Samples from 10 EC, 10 CP, 5 HAART treated and 5 HIV negative patients were examined. “Fresh” and “old” CD8s were used as effectors in viral inhibition assays. HIV-specific CD8s were quantified using tetramer staining. Annexin V binding was used to evaluate apoptosis.

Results

Using “old” CD8s inhibition capacity was higher among EC compared to CP (logP24 reduction 1.225 vs 0.238, p=0.044). For both EC and CP inhibition was much stronger using “fresh” CD8s, but no significant difference was found between EC and CP (logP24 reduction: 3.13 vs 3.85, p=0.29). HIV negative subjects showed no inhibition using “fresh” or “old” CD8s. IL-2 partially rescued antiviral capacity of rested CD8s.
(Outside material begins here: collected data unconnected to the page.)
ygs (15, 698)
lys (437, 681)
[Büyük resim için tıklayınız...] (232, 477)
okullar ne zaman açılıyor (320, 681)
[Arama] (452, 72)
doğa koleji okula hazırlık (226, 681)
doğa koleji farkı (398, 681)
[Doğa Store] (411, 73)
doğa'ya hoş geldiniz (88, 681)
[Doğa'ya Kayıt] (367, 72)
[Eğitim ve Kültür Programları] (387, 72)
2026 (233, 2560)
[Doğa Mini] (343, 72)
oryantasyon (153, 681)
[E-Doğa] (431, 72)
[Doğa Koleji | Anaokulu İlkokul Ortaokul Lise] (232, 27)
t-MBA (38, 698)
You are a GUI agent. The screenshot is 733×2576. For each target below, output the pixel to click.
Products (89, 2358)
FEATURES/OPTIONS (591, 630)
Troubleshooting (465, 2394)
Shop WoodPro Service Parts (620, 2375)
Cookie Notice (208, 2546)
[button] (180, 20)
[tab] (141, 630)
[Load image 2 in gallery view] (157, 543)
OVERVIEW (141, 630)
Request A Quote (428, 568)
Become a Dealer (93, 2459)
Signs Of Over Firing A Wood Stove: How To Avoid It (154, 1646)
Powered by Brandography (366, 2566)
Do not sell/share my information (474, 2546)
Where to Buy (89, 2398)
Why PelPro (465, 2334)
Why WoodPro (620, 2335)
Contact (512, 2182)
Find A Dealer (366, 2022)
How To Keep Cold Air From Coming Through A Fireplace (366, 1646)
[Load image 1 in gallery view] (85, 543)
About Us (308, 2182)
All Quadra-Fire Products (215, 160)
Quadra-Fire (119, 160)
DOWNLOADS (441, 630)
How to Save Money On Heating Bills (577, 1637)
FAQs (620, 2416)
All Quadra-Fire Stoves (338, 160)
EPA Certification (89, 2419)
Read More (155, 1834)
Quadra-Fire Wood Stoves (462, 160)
Loss of HIV-specific CD8s measured by tetramer staining was higher in CP compared to EC with up to 10-fold increase in Annexin V binding.

Conclusion

HIV-specific CD8s from CP are endowed with an unexpectedly strong viral inhibition capacity when examined directly ex vivo. CD8s from EC and CP mediated similar HIV suppression directly ex vivo, while the superior antiviral activity of CD8s from EC after a 3d incubation was associated with better survival of HIV-specific CD8s. The capacity to survive and exert effector functions over extended periods, rather than the intrinsic antiviral capacity, best distinguishes CD8s from EC and CP.